━━ Data for this task ━━

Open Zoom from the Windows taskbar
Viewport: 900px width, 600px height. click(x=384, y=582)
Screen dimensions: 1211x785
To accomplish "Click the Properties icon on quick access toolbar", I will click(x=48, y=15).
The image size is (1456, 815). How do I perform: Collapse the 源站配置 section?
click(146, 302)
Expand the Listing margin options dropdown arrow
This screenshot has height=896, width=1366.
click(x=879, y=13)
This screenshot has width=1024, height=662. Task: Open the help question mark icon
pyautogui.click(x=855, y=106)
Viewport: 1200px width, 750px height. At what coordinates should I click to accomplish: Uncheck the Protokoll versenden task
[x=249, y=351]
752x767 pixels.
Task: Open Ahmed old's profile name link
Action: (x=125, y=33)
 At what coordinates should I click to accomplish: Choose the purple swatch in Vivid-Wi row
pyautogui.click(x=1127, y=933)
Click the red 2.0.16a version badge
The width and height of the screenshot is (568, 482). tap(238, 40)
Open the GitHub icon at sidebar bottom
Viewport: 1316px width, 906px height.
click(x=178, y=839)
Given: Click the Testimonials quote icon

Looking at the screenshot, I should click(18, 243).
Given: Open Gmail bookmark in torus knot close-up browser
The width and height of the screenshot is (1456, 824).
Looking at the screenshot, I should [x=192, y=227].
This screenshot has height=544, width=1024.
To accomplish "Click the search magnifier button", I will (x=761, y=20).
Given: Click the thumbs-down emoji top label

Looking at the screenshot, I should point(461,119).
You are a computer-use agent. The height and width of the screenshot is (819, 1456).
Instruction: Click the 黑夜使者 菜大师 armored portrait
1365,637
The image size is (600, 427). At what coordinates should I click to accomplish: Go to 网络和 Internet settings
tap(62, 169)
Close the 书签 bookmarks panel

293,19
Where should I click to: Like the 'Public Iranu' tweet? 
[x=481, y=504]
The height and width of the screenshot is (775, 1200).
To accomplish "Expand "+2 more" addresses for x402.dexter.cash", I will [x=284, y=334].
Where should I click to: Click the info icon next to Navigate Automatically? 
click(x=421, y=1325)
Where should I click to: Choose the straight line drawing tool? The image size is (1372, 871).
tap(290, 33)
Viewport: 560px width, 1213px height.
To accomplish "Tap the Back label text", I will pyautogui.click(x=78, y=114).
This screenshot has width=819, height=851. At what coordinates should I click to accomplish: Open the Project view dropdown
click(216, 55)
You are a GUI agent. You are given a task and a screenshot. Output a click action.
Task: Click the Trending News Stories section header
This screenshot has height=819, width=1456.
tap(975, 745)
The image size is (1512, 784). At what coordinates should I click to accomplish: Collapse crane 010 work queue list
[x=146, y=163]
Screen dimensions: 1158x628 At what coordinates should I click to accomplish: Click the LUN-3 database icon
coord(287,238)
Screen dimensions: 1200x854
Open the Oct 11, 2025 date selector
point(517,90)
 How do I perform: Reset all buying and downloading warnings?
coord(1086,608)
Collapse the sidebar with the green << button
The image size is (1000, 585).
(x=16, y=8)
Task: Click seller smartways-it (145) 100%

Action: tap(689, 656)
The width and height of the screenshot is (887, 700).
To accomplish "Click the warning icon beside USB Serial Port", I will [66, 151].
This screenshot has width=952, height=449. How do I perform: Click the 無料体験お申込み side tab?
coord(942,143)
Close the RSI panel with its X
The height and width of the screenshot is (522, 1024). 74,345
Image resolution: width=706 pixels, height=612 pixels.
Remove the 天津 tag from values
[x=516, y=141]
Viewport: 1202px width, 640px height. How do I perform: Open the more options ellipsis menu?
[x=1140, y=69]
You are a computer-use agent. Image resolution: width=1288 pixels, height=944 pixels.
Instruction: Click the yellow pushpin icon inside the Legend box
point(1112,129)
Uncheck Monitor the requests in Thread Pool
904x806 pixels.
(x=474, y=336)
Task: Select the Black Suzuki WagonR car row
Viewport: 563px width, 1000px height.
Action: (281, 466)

━━━

Exercise goal: The lines above, starting at the one with "This screenshot has width=952, height=449." and ending at the one with "Task: Select the Black Suzuki WagonR car row", are the only ones to return, exactly as written.

Task solution:
This screenshot has width=952, height=449. How do I perform: Click the 無料体験お申込み side tab?
coord(942,143)
Close the RSI panel with its X
The height and width of the screenshot is (522, 1024). 74,345
Image resolution: width=706 pixels, height=612 pixels.
Remove the 天津 tag from values
[x=516, y=141]
Viewport: 1202px width, 640px height. How do I perform: Open the more options ellipsis menu?
[x=1140, y=69]
You are a computer-use agent. Image resolution: width=1288 pixels, height=944 pixels.
Instruction: Click the yellow pushpin icon inside the Legend box
point(1112,129)
Uncheck Monitor the requests in Thread Pool
904x806 pixels.
(x=474, y=336)
Task: Select the Black Suzuki WagonR car row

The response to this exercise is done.